Design principles of gene regulation

Gene regulation is a deeply complex process that involves interplay between cellular signaling pathways and the epigenetic landscape. Understanding the fundamental biology that governs this process can tell us where we came from and how we came to be, both as individuals and as a species. Perturbing and engineering gene regulation, on the other hand, can allow us to control our fates: we can shift cell behavior and even mitigate or prevent disease. To this end, my work broadly focuses on teasing apart the organizational rules that govern gene regulation. I focus on chromatin structure, which forms an interface between environmental signals and the transcriptional responses to these signals. I use a diverse set of experimental approaches, including (but not limited to) live cell imaging, cellular optogenetics, single-molecule and single-cell transcriptomics, and epigenomic profiling.

Previous work

In my PhD, I primarily focused on the recently discovered phenomenon of Erk signaling dynamics, where the Erk pathway activates and deactivates in a pulsatile fashion. I asked two main questions in my work: 1. How does such rapid pulsatile behavior feed forward to the level of Erk-responsive gene activation? and 2. How can we infer the sources of signaling pulses in a population of cells that display both cell-autonomous and cell-to-cell coupling behavior in the same pathway?
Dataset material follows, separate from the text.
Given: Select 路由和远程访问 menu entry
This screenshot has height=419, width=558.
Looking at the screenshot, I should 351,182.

My work uncovered a set of amplitude, duration, and context-dependent rules for fractional transcriptional responses to transient Erk signaling (Jena et. al. 2021). In addition, my collaborators and I established a set of models and accompanying machine learning tools for inferring signaling behavior from live-cell imaging (Verma*, Jena* et. al. 2021).
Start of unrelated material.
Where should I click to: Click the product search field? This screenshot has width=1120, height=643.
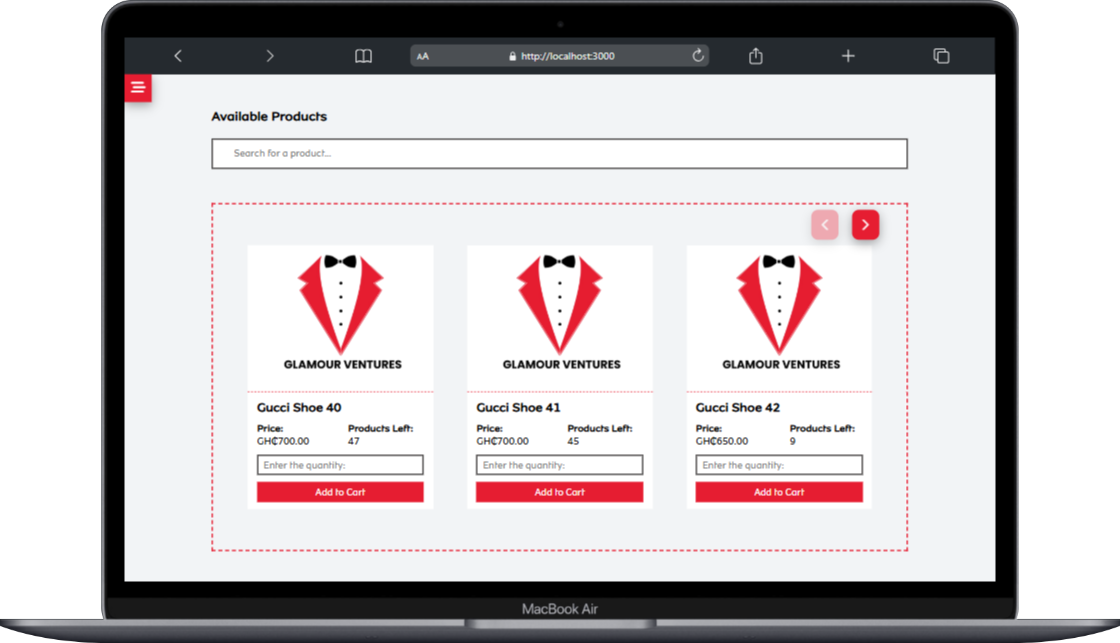pos(558,153)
My work connecting time-dependent signaling to gene regulation has also extended to developmental, whole-animal contexts, where I dissected the contributing enhancer elements that allow for rapid interpretation of an upstream transcription factor gradient in the fly embryo (Keller*, Jena* et. al. 2020).
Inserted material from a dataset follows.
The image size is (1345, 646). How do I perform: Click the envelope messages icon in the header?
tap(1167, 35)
My undergrad thesis, completed under the mentorship of Martin Karplus, was focused on using molecular dynamics to simulate the effect of membrane lipid composition on the behavior of embedded proteins. I also studied models of protocellular membrane evolution with Jack Szostak (Lin*, Kamat* et. al. 2018).

Non-research Interests

I like spending time outside, and am always on the lookout for a good coffee or sandwich. I also enjoy reading/watching/looking at/listening to/discussing literature, films, art, and music.